Conversations That Matter
No deviation’s Takeaways from 2025 ISPE France Conference – Validation of AI in the pharmaceutical industry.
Presentation of the approach currently being developed at Servier to structure a methodology for validating AI systems within a GxP framework.
Speaker : Léo Martirien and Florien Barrero – Servier
Integrating Artificial Intelligence (AI) into GMP/GxP (Good Manufacturing Practices) environments is transforming the pharmaceutical industry, particularly in critical areas such as quality control. However, adopting these solutions requires rigorous validation. According to regulatory guidelines, including Annex 22, this validation must be risk-based and proportionate to the system’s criticality.
But how can we ensure that a complex model—often perceived as a “black box”—meets the requirements for traceability, quality, and patient safety? Below we explore the key challenges of validating AI in a GxP context, using visual inspection as an example.
Ground Truthing: Data Quality at the Heart of AI
An AI model is only as strong as the training data behind it. Validation therefore begins long before final testing, with what is known as ground truthing.
This stage requires subject matter experts (SMEs) to label the data. For example, in visual inspection, experts must determine whether a vial shows a defect (such as a chip or a crack) or not. It is important that this task is entrusted to subject matter experts, as only they can ensure the accuracy of the data. A double-check process is even recommended.
Another often overlooked aspect is staff motivation. If operators fear being replaced by AI, they might intentionally compromise the model by deliberately mislabeling images. These human biases must be considered in the system’s design.
AI in Visual Inspection: The Risk–Benefit Trade-off
Visual inspection of sterile products (ampoules, vials, cartridges) is a typical AI use case. The goal is often to replace or assist human operators (traditionally women, for their reputed focus) in detecting impurities or breaches.

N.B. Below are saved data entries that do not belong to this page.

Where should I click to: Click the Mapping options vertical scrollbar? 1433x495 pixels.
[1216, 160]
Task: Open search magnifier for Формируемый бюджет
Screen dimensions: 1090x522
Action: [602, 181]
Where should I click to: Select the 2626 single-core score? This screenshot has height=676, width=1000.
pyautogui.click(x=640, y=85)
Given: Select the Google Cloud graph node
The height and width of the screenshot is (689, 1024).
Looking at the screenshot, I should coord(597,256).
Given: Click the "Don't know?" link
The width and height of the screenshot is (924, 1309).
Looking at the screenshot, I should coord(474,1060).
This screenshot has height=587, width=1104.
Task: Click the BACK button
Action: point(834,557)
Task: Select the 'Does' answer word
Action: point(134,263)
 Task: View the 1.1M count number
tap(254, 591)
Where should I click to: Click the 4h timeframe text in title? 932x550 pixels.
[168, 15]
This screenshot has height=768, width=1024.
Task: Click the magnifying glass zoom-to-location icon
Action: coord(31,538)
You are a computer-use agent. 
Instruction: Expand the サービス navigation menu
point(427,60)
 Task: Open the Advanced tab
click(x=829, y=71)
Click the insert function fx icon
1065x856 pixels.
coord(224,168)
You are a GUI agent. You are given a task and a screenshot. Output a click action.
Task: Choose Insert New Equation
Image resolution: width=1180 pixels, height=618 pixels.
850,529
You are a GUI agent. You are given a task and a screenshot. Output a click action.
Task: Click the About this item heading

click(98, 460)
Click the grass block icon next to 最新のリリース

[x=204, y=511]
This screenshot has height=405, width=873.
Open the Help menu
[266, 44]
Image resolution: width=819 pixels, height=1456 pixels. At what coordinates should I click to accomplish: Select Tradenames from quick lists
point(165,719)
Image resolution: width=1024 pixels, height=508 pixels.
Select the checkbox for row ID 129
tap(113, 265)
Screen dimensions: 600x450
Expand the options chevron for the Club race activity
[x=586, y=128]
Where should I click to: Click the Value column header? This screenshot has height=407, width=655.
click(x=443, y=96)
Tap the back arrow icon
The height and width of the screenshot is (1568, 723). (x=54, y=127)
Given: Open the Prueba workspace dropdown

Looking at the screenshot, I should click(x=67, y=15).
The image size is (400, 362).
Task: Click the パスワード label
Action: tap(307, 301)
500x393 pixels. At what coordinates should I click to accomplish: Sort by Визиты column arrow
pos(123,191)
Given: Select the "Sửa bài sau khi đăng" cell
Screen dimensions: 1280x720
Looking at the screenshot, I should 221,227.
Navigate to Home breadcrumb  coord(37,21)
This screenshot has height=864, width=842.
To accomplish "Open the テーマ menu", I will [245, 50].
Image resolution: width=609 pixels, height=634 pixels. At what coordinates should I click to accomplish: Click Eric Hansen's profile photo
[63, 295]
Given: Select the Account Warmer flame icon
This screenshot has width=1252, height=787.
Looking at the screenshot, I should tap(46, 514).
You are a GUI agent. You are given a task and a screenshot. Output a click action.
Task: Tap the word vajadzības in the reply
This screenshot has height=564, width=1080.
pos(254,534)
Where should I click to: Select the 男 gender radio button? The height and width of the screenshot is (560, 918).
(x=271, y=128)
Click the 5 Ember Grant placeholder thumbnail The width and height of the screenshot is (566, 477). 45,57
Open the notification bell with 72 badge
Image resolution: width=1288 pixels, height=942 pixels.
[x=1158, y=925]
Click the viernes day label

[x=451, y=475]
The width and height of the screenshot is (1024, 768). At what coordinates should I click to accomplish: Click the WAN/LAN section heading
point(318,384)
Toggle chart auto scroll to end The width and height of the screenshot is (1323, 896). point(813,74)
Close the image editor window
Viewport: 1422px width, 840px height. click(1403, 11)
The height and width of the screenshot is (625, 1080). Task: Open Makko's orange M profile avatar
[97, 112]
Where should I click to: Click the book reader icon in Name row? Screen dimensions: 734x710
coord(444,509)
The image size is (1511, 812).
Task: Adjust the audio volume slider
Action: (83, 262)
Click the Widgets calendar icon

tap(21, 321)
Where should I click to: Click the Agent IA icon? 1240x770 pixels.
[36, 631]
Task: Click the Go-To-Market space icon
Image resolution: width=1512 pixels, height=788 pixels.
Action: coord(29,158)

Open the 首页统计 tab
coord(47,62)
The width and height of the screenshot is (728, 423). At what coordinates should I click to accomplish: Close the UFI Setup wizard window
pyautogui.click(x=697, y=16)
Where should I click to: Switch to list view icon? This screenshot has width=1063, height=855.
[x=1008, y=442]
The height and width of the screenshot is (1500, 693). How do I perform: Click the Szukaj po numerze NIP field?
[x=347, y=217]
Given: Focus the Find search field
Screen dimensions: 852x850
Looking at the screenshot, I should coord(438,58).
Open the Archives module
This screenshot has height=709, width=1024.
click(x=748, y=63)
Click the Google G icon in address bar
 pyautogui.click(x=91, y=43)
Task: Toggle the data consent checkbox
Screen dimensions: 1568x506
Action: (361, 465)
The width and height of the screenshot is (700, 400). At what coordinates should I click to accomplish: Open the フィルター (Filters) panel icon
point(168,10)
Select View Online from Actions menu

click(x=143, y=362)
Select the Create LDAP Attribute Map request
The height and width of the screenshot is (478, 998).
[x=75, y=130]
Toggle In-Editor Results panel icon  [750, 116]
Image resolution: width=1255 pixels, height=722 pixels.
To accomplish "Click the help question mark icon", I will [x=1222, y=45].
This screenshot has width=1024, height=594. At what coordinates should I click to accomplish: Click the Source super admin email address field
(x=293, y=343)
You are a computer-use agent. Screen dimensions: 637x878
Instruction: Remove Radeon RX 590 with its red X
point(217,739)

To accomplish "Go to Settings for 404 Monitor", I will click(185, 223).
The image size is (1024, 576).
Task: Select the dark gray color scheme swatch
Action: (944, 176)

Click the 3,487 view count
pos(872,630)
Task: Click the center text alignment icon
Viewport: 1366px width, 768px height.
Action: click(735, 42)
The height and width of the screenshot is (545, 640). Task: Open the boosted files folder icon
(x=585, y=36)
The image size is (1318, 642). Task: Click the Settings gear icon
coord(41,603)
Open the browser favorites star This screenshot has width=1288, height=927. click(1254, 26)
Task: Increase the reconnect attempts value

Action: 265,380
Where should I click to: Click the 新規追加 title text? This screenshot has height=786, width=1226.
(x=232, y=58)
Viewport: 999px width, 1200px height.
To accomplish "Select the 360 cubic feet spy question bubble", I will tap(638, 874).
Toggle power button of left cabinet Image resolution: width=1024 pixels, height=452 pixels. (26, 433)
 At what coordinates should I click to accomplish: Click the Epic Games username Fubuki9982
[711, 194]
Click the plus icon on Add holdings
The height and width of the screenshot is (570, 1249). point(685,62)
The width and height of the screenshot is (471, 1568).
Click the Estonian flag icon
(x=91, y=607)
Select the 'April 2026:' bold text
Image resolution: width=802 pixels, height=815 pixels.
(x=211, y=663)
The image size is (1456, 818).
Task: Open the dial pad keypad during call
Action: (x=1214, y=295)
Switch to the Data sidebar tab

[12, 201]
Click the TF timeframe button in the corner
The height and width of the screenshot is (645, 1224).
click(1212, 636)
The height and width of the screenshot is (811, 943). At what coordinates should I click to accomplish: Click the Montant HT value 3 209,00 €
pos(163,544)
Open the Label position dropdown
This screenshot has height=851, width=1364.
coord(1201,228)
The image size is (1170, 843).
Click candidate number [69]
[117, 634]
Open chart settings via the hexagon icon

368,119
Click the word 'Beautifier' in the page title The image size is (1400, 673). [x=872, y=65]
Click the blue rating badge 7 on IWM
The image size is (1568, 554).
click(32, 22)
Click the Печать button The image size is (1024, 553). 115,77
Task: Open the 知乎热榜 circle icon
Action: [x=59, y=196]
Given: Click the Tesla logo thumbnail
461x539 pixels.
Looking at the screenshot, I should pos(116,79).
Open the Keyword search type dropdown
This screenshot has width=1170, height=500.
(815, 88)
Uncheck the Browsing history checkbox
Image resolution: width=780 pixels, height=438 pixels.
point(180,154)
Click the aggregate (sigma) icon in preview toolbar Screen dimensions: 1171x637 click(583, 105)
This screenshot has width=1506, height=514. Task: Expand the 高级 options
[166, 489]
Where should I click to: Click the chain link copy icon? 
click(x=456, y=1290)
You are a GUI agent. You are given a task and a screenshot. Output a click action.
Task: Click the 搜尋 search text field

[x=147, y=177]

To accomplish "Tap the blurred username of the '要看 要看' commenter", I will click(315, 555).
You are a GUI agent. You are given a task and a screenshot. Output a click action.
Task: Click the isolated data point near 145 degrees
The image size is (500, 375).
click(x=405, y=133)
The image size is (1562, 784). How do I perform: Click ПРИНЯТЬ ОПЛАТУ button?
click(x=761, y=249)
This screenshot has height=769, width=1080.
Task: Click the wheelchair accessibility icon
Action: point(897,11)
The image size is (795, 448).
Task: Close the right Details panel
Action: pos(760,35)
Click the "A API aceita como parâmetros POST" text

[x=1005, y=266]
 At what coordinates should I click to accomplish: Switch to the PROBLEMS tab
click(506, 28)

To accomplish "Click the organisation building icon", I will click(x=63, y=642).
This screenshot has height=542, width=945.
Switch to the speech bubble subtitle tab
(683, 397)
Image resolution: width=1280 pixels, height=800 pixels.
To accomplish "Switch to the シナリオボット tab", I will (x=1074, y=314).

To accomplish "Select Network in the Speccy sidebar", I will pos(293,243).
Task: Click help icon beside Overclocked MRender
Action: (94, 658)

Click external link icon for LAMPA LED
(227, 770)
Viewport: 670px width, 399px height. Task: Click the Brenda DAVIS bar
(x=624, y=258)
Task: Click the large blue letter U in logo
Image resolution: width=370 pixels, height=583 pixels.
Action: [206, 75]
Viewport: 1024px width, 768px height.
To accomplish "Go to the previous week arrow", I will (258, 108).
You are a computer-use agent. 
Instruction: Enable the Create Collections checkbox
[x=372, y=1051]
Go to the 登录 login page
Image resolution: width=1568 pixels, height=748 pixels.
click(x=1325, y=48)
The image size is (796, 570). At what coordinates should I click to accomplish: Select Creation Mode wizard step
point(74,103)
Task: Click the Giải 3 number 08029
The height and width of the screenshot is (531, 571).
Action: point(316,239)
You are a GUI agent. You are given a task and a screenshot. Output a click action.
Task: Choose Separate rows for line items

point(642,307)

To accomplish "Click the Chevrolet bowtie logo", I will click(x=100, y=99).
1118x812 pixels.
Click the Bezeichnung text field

This inevitably creates a trade-off between two types of errors:
- False Negative – A defective product is accepted as compliant. This is the most critical risk because it can endanger patient safety. To avoid this, the model must be designed so that no defective products are missed, even if that means overfitting to avoid false negatives.
- False Positive – A compliant product is rejected. This is mainly a business risk, as it reduces yield—especially costly when products are expensive to produce.
In a pharmaceutical setting, it is imperative that the AI model’s performance is at least equivalent to that of humans, whose reliability rate often exceeds 95%. Achieving this human-level comparability is a significant challenge.
Transparency and Explainability: Opening the “Black Box”
Annex 22 emphasizes explainability—the ability to understand how AI reached a decision. This requirement must be addressed in the documentation, typically in a dedicated AI Explainability Document (AED).
Techniques such as heat maps (feature attribution maps) show which areas of an image influenced the AI’s decision. Reviewing these maps during testing ensures the AI identified the actual defect and not an unrelated visual cue (as in the well-known “husky vs. snow” example, where the model detected snow rather than the animal itself).
A major challenge arises when choosing AI vendors, who often refuse to disclose their training details for intellectual property reasons. Yet without knowledge of how a model was pre-trained, a pharmaceutical company cannot meet its regulatory obligation to explain AI decisions. This makes it difficult to accept pre-trained models that are not open source and transparent.
Maintaining the Validated State: Continuous Monitoring
Unlike traditional IT systems, dynamic AI (which continues to learn in production) or static AI operating in a changing environment requires continuous oversight. AI validation cannot be treated as a simple “fire and forget” project.
Annex 22 requires ongoing monitoring of model performance—not every three months, but continuously. This effectively means daily babysitting of the system. If gradual model drift is detected, immediate corrective action is essential, rather than waiting for the next scheduled review.
To maintain the validated state, monitoring criteria must be defined, such as:
- Statistical performance analyses (accuracy, recall, etc.).
- Data quality checks (to confirm that production data remain consistent with training data, for example via a Kolmogorov–Smirnov test).
- Predefined alert thresholds requiring mitigation actions, such as human intervention or immediate system shutdown.
The operational effort required for this continuous monitoring is often underestimated by AI advocates, even though AI demands significant resources well beyond the initial project phase.
While AI holds enormous potential to improve efficiency and even enhance quality (for example, by leveraging imaging beyond the human-visible spectrum), integrating AI into a GxP environment is a complex governance and quality challenge. It requires close collaboration between IT, data scientists, quality assurance, and subject matter experts and above all, constant vigilance from end users, who bring critical process knowledge and on-the-ground expertise, making them the necessary final checkpoint alongside AI. Their judgment is key to ensuring safe and reliable product release decisions.